**PROBLEM TO WORK ON:** Provide the number of lines in the records that hold the string "Task", without any other words.

- Opening Delimiter -

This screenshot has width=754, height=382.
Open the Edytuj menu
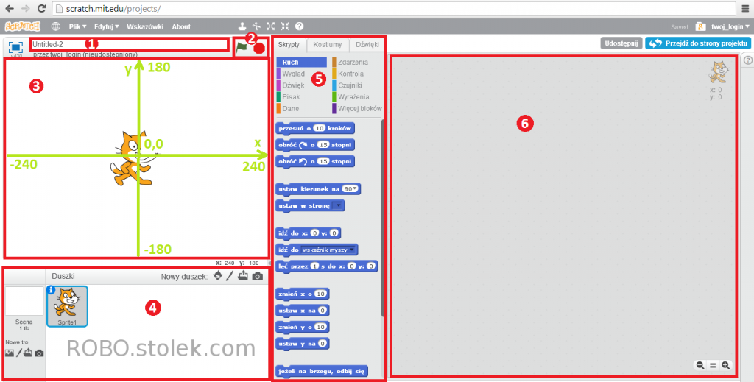[107, 26]
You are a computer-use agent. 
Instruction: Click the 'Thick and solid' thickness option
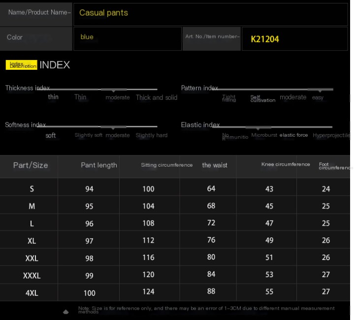coord(157,97)
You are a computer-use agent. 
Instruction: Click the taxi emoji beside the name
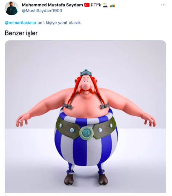pyautogui.click(x=112, y=5)
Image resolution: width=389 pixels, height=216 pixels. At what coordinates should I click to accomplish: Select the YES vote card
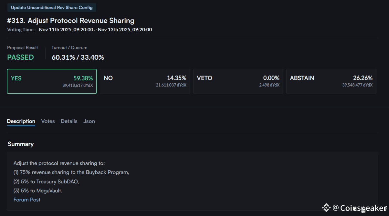pos(52,81)
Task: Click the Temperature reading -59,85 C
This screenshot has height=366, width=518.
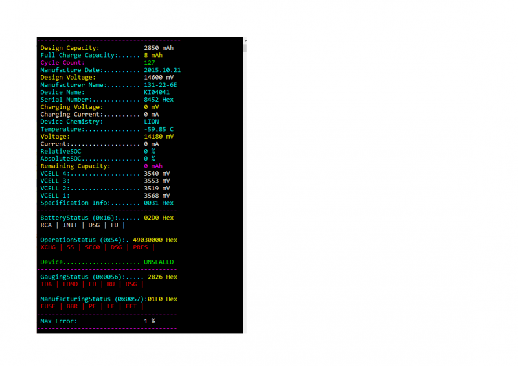Action: tap(159, 129)
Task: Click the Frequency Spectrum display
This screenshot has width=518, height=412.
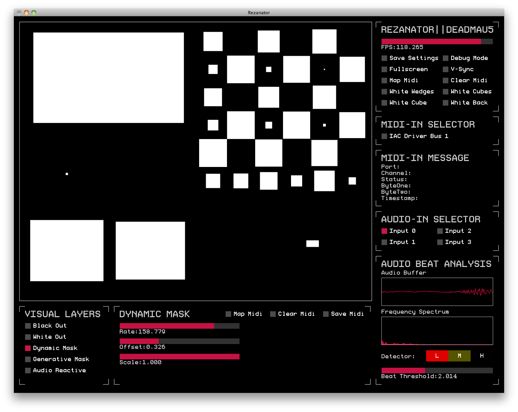Action: [x=437, y=330]
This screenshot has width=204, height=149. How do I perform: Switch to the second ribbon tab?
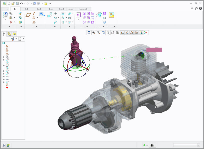26,9
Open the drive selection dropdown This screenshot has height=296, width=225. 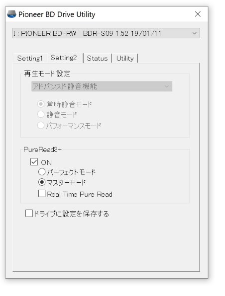106,33
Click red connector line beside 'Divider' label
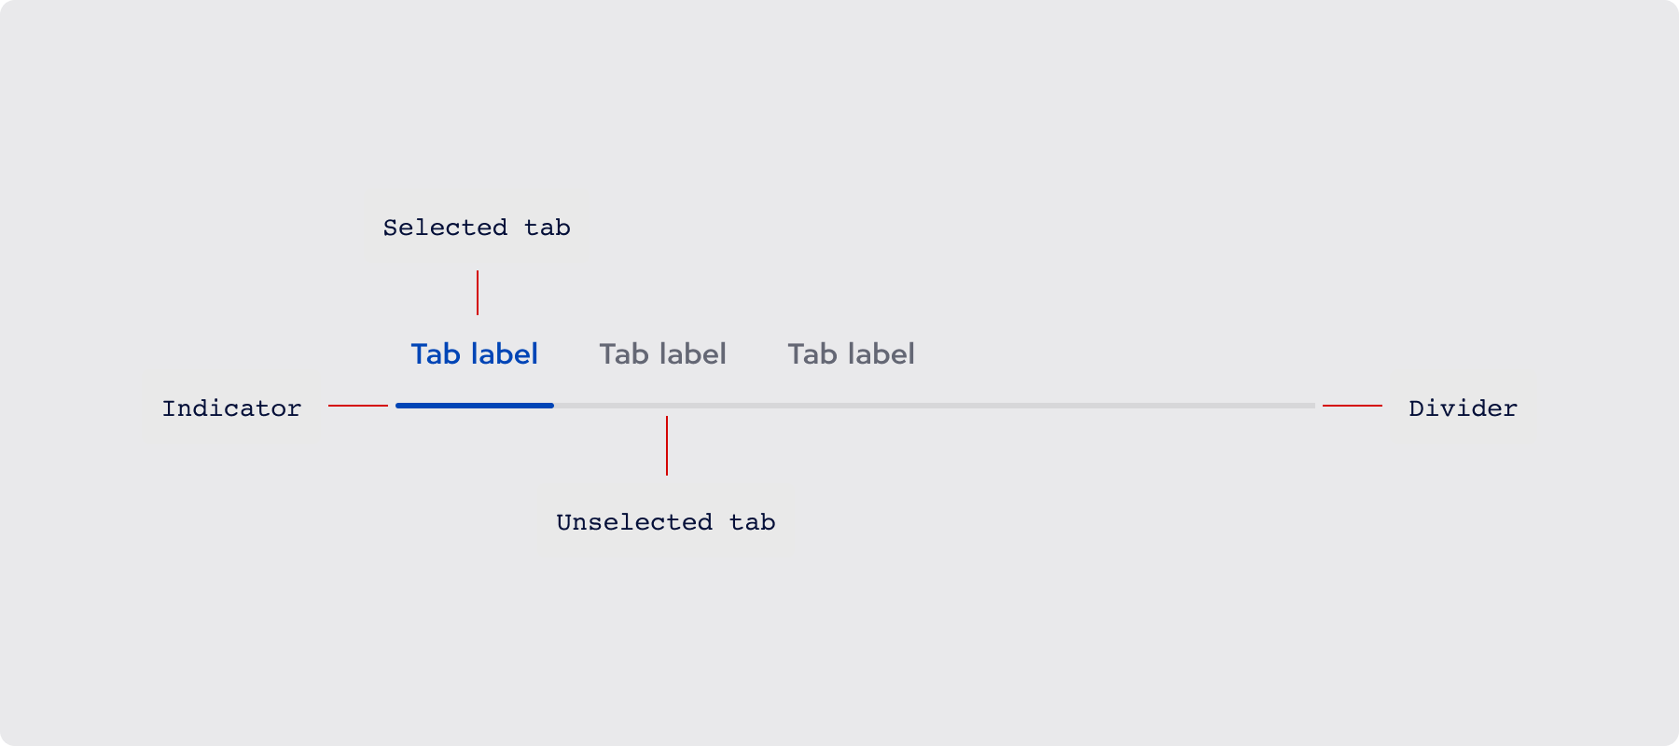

- Closing Delimiter -

**SOLUTION TO THIS EXERCISE:** 2